- Given data -
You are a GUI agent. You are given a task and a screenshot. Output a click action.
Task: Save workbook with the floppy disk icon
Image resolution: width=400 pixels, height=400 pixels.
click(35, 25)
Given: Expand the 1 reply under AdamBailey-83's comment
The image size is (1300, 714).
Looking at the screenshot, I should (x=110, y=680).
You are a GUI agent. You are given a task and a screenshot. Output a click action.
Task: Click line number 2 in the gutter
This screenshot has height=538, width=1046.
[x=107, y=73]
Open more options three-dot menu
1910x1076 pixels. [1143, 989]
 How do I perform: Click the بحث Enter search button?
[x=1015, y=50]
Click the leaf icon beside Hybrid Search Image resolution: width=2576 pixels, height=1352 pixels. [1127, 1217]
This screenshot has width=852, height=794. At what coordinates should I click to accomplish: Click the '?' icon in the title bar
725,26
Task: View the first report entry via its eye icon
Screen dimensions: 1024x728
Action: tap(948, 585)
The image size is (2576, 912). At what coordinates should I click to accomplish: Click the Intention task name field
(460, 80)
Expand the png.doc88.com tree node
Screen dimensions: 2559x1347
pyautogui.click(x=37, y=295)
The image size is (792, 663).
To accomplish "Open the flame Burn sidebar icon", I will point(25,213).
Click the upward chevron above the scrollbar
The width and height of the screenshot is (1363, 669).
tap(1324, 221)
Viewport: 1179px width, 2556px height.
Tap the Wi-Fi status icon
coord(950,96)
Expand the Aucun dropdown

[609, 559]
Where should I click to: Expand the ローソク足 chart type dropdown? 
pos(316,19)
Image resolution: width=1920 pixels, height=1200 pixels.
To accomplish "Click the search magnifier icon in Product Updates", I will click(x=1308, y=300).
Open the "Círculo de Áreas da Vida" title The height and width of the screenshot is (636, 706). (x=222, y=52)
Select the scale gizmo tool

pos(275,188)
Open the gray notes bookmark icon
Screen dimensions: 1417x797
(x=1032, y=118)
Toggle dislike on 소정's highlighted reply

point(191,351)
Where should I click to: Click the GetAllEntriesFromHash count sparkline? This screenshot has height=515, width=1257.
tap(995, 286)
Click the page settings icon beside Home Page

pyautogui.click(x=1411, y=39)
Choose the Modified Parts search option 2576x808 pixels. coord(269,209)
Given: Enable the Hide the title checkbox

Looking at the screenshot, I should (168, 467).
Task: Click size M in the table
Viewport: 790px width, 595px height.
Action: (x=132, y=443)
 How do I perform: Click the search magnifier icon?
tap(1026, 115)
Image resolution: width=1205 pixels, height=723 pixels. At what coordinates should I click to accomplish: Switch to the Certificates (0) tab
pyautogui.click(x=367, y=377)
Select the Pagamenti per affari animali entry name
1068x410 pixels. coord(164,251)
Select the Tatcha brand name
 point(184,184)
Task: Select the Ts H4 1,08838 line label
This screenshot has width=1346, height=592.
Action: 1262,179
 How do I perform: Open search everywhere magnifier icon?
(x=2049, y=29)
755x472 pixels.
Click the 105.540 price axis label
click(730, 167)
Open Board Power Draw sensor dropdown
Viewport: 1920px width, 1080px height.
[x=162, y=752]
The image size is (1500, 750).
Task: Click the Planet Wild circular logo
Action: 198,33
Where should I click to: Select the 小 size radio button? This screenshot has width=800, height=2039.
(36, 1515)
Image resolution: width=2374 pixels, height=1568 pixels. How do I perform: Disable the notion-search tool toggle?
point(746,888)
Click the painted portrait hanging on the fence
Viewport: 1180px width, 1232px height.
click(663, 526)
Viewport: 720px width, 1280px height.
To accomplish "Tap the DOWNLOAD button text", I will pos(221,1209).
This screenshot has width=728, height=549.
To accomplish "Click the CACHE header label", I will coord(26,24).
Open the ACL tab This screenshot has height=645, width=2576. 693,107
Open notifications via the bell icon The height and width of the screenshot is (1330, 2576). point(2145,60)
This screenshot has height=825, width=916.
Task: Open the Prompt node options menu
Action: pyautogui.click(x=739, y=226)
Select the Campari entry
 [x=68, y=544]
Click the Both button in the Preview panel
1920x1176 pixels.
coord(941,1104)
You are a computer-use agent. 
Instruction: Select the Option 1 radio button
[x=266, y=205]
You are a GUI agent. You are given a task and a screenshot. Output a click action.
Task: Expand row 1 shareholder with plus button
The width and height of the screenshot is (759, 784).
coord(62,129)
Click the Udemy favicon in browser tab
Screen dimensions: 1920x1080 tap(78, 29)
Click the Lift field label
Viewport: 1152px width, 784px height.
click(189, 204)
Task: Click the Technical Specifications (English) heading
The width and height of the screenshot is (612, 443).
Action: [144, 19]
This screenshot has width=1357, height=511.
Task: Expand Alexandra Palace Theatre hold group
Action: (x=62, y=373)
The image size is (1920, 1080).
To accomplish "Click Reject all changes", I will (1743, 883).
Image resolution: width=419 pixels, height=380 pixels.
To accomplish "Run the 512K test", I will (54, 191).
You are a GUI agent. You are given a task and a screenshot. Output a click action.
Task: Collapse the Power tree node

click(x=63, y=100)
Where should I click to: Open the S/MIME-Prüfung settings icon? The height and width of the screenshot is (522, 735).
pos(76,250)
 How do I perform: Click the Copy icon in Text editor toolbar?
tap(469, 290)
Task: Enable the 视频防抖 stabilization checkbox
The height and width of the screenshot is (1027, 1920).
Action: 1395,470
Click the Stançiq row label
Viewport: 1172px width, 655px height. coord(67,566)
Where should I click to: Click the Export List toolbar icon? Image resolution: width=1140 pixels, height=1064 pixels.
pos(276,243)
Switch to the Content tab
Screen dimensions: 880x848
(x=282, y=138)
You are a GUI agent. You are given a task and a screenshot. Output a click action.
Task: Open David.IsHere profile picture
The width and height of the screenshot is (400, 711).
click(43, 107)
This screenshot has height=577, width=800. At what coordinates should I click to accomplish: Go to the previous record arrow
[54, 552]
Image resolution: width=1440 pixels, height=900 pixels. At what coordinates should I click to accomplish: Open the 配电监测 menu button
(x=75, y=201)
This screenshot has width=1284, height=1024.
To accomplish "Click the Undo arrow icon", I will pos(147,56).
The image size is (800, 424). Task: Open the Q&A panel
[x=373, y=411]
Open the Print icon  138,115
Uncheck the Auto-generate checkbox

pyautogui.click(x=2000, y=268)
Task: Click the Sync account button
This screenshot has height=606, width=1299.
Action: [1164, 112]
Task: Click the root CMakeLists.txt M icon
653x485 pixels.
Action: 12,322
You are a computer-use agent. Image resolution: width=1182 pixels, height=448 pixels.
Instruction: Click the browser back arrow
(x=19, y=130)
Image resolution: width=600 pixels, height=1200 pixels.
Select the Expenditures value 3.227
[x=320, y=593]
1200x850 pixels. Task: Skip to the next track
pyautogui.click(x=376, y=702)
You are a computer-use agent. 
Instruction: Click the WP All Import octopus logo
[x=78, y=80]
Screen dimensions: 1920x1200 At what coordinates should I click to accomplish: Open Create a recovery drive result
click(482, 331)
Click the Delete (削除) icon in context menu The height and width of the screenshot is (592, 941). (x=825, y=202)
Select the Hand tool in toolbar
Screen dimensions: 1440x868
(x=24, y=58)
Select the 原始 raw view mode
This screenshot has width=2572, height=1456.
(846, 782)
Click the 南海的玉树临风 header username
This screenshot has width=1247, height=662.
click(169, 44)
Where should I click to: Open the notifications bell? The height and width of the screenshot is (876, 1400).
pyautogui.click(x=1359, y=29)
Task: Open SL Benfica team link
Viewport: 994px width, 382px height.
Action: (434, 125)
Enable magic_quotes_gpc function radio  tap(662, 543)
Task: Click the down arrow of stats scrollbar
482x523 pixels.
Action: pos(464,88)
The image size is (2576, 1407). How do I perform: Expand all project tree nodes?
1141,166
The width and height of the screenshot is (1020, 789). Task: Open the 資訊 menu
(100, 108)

- What is asked -
Give every non-blank line of the listing above as a Markdown table with two columns, Row and Line, numbering the rows in order.

- Output below -
| Row | Line |
|---|---|
| 1 | You are a GUI agent. You are given a task and a screenshot. Output a click action. |
| 2 | Task: Save workbook with the floppy disk icon |
| 3 | Image resolution: width=400 pixels, height=400 pixels. |
| 4 | click(35, 25) |
| 5 | Given: Expand the 1 reply under AdamBailey-83's comment |
| 6 | The image size is (1300, 714). |
| 7 | Looking at the screenshot, I should (x=110, y=680). |
| 8 | You are a GUI agent. You are given a task and a screenshot. Output a click action. |
| 9 | Task: Click line number 2 in the gutter |
| 10 | This screenshot has height=538, width=1046. |
| 11 | [x=107, y=73] |
| 12 | Open more options three-dot menu |
| 13 | 1910x1076 pixels. [1143, 989] |
| 14 |  How do I perform: Click the بحث Enter search button? |
| 15 | [x=1015, y=50] |
| 16 | Click the leaf icon beside Hybrid Search Image resolution: width=2576 pixels, height=1352 pixels. [1127, 1217] |
| 17 | This screenshot has width=852, height=794. At what coordinates should I click to accomplish: Click the '?' icon in the title bar |
| 18 | 725,26 |
| 19 | Task: View the first report entry via its eye icon |
| 20 | Screen dimensions: 1024x728 |
| 21 | Action: tap(948, 585) |
| 22 | The image size is (2576, 912). At what coordinates should I click to accomplish: Click the Intention task name field |
| 23 | (460, 80) |
| 24 | Expand the png.doc88.com tree node |
| 25 | Screen dimensions: 2559x1347 |
| 26 | pyautogui.click(x=37, y=295) |
| 27 | The image size is (792, 663). |
| 28 | To accomplish "Open the flame Burn sidebar icon", I will point(25,213). |
| 29 | Click the upward chevron above the scrollbar |
| 30 | The width and height of the screenshot is (1363, 669). |
| 31 | tap(1324, 221) |
| 32 | Viewport: 1179px width, 2556px height. |
| 33 | Tap the Wi-Fi status icon |
| 34 | coord(950,96) |
| 35 | Expand the Aucun dropdown |
| 36 | [609, 559] |
| 37 | Where should I click to: Expand the ローソク足 chart type dropdown?  |
| 38 | pos(316,19) |
| 39 | Image resolution: width=1920 pixels, height=1200 pixels. |
| 40 | To accomplish "Click the search magnifier icon in Product Updates", I will click(x=1308, y=300). |
| 41 | Open the "Círculo de Áreas da Vida" title The height and width of the screenshot is (636, 706). (x=222, y=52) |
| 42 | Select the scale gizmo tool |
| 43 | pos(275,188) |
| 44 | Open the gray notes bookmark icon |
| 45 | Screen dimensions: 1417x797 |
| 46 | (x=1032, y=118) |
| 47 | Toggle dislike on 소정's highlighted reply |
| 48 | point(191,351) |
| 49 | Where should I click to: Click the GetAllEntriesFromHash count sparkline? This screenshot has height=515, width=1257. |
| 50 | tap(995, 286) |
| 51 | Click the page settings icon beside Home Page |
| 52 | pyautogui.click(x=1411, y=39) |
| 53 | Choose the Modified Parts search option 2576x808 pixels. coord(269,209) |
| 54 | Given: Enable the Hide the title checkbox |
| 55 | Looking at the screenshot, I should (168, 467). |
| 56 | Task: Click size M in the table |
| 57 | Viewport: 790px width, 595px height. |
| 58 | Action: (x=132, y=443) |
| 59 |  How do I perform: Click the search magnifier icon? |
| 60 | tap(1026, 115) |
| 61 | Image resolution: width=1205 pixels, height=723 pixels. At what coordinates should I click to accomplish: Switch to the Certificates (0) tab |
| 62 | pyautogui.click(x=367, y=377) |
| 63 | Select the Pagamenti per affari animali entry name |
| 64 | 1068x410 pixels. coord(164,251) |
| 65 | Select the Tatcha brand name |
| 66 |  point(184,184) |
| 67 | Task: Select the Ts H4 1,08838 line label |
| 68 | This screenshot has width=1346, height=592. |
| 69 | Action: 1262,179 |
| 70 |  How do I perform: Open search everywhere magnifier icon? |
| 71 | (x=2049, y=29) |
| 72 | 755x472 pixels. |
| 73 | Click the 105.540 price axis label |
| 74 | click(730, 167) |
| 75 | Open Board Power Draw sensor dropdown |
| 76 | Viewport: 1920px width, 1080px height. |
| 77 | [x=162, y=752] |
| 78 | The image size is (1500, 750). |
| 79 | Task: Click the Planet Wild circular logo |
| 80 | Action: 198,33 |
| 81 | Where should I click to: Select the 小 size radio button? This screenshot has width=800, height=2039. |
| 82 | (36, 1515) |
| 83 | Image resolution: width=2374 pixels, height=1568 pixels. How do I perform: Disable the notion-search tool toggle? |
| 84 | point(746,888) |
| 85 | Click the painted portrait hanging on the fence |
| 86 | Viewport: 1180px width, 1232px height. |
| 87 | click(663, 526) |
| 88 | Viewport: 720px width, 1280px height. |
| 89 | To accomplish "Tap the DOWNLOAD button text", I will pos(221,1209). |
| 90 | This screenshot has width=728, height=549. |
| 91 | To accomplish "Click the CACHE header label", I will coord(26,24). |
| 92 | Open the ACL tab This screenshot has height=645, width=2576. 693,107 |
| 93 | Open notifications via the bell icon The height and width of the screenshot is (1330, 2576). point(2145,60) |
| 94 | This screenshot has height=825, width=916. |
| 95 | Task: Open the Prompt node options menu |
| 96 | Action: pyautogui.click(x=739, y=226) |
| 97 | Select the Campari entry |
| 98 |  [x=68, y=544] |
| 99 | Click the Both button in the Preview panel |
| 100 | 1920x1176 pixels. |
| 101 | coord(941,1104) |
| 102 | You are a computer-use agent.  |
| 103 | Instruction: Select the Option 1 radio button |
| 104 | [x=266, y=205] |
| 105 | You are a GUI agent. You are given a task and a screenshot. Output a click action. |
| 106 | Task: Expand row 1 shareholder with plus button |
| 107 | The width and height of the screenshot is (759, 784). |
| 108 | coord(62,129) |
| 109 | Click the Udemy favicon in browser tab |
| 110 | Screen dimensions: 1920x1080 tap(78, 29) |
| 111 | Click the Lift field label |
| 112 | Viewport: 1152px width, 784px height. |
| 113 | click(189, 204) |
| 114 | Task: Click the Technical Specifications (English) heading |
| 115 | The width and height of the screenshot is (612, 443). |
| 116 | Action: [144, 19] |
| 117 | This screenshot has width=1357, height=511. |
| 118 | Task: Expand Alexandra Palace Theatre hold group |
| 119 | Action: (x=62, y=373) |
| 120 | The image size is (1920, 1080). |
| 121 | To accomplish "Click Reject all changes", I will (1743, 883). |
| 122 | Image resolution: width=419 pixels, height=380 pixels. |
| 123 | To accomplish "Run the 512K test", I will (54, 191). |
| 124 | You are a GUI agent. You are given a task and a screenshot. Output a click action. |
| 125 | Task: Collapse the Power tree node |
| 126 | click(x=63, y=100) |
| 127 | Where should I click to: Open the S/MIME-Prüfung settings icon? The height and width of the screenshot is (522, 735). |
| 128 | pos(76,250) |
| 129 |  How do I perform: Click the Copy icon in Text editor toolbar? |
| 130 | tap(469, 290) |
| 131 | Task: Enable the 视频防抖 stabilization checkbox |
| 132 | The height and width of the screenshot is (1027, 1920). |
| 133 | Action: 1395,470 |
| 134 | Click the Stançiq row label |
| 135 | Viewport: 1172px width, 655px height. coord(67,566) |
| 136 | Where should I click to: Click the Export List toolbar icon? Image resolution: width=1140 pixels, height=1064 pixels. |
| 137 | pos(276,243) |
| 138 | Switch to the Content tab |
| 139 | Screen dimensions: 880x848 |
| 140 | (x=282, y=138) |
| 141 | You are a GUI agent. You are given a task and a screenshot. Output a click action. |
| 142 | Task: Open David.IsHere profile picture |
| 143 | The width and height of the screenshot is (400, 711). |
| 144 | click(43, 107) |
| 145 | This screenshot has height=577, width=800. At what coordinates should I click to accomplish: Go to the previous record arrow |
| 146 | [54, 552] |
| 147 | Image resolution: width=1440 pixels, height=900 pixels. At what coordinates should I click to accomplish: Open the 配电监测 menu button |
| 148 | (x=75, y=201) |
| 149 | This screenshot has width=1284, height=1024. |
| 150 | To accomplish "Click the Undo arrow icon", I will pos(147,56). |
| 151 | The image size is (800, 424). Task: Open the Q&A panel |
| 152 | [x=373, y=411] |
| 153 | Open the Print icon  138,115 |
| 154 | Uncheck the Auto-generate checkbox |
| 155 | pyautogui.click(x=2000, y=268) |
| 156 | Task: Click the Sync account button |
| 157 | This screenshot has height=606, width=1299. |
| 158 | Action: [1164, 112] |
| 159 | Task: Click the root CMakeLists.txt M icon |
| 160 | 653x485 pixels. |
| 161 | Action: 12,322 |
| 162 | You are a computer-use agent. Image resolution: width=1182 pixels, height=448 pixels. |
| 163 | Instruction: Click the browser back arrow |
| 164 | (x=19, y=130) |
| 165 | Image resolution: width=600 pixels, height=1200 pixels. |
| 166 | Select the Expenditures value 3.227 |
| 167 | [x=320, y=593] |
| 168 | 1200x850 pixels. Task: Skip to the next track |
| 169 | pyautogui.click(x=376, y=702) |
| 170 | You are a computer-use agent.  |
| 171 | Instruction: Click the WP All Import octopus logo |
| 172 | [x=78, y=80] |
| 173 | Screen dimensions: 1920x1200 At what coordinates should I click to accomplish: Open Create a recovery drive result |
| 174 | click(482, 331) |
| 175 | Click the Delete (削除) icon in context menu The height and width of the screenshot is (592, 941). (x=825, y=202) |
| 176 | Select the Hand tool in toolbar |
| 177 | Screen dimensions: 1440x868 |
| 178 | (x=24, y=58) |
| 179 | Select the 原始 raw view mode |
| 180 | This screenshot has width=2572, height=1456. |
| 181 | (846, 782) |
| 182 | Click the 南海的玉树临风 header username |
| 183 | This screenshot has width=1247, height=662. |
| 184 | click(169, 44) |
| 185 | Where should I click to: Open the notifications bell? The height and width of the screenshot is (876, 1400). |
| 186 | pyautogui.click(x=1359, y=29) |
| 187 | Task: Open SL Benfica team link |
| 188 | Viewport: 994px width, 382px height. |
| 189 | Action: (434, 125) |
| 190 | Enable magic_quotes_gpc function radio  tap(662, 543) |
| 191 | Task: Click the down arrow of stats scrollbar |
| 192 | 482x523 pixels. |
| 193 | Action: pos(464,88) |
| 194 | The image size is (2576, 1407). How do I perform: Expand all project tree nodes? |
| 195 | 1141,166 |
| 196 | The width and height of the screenshot is (1020, 789). Task: Open the 資訊 menu |
| 197 | (100, 108) |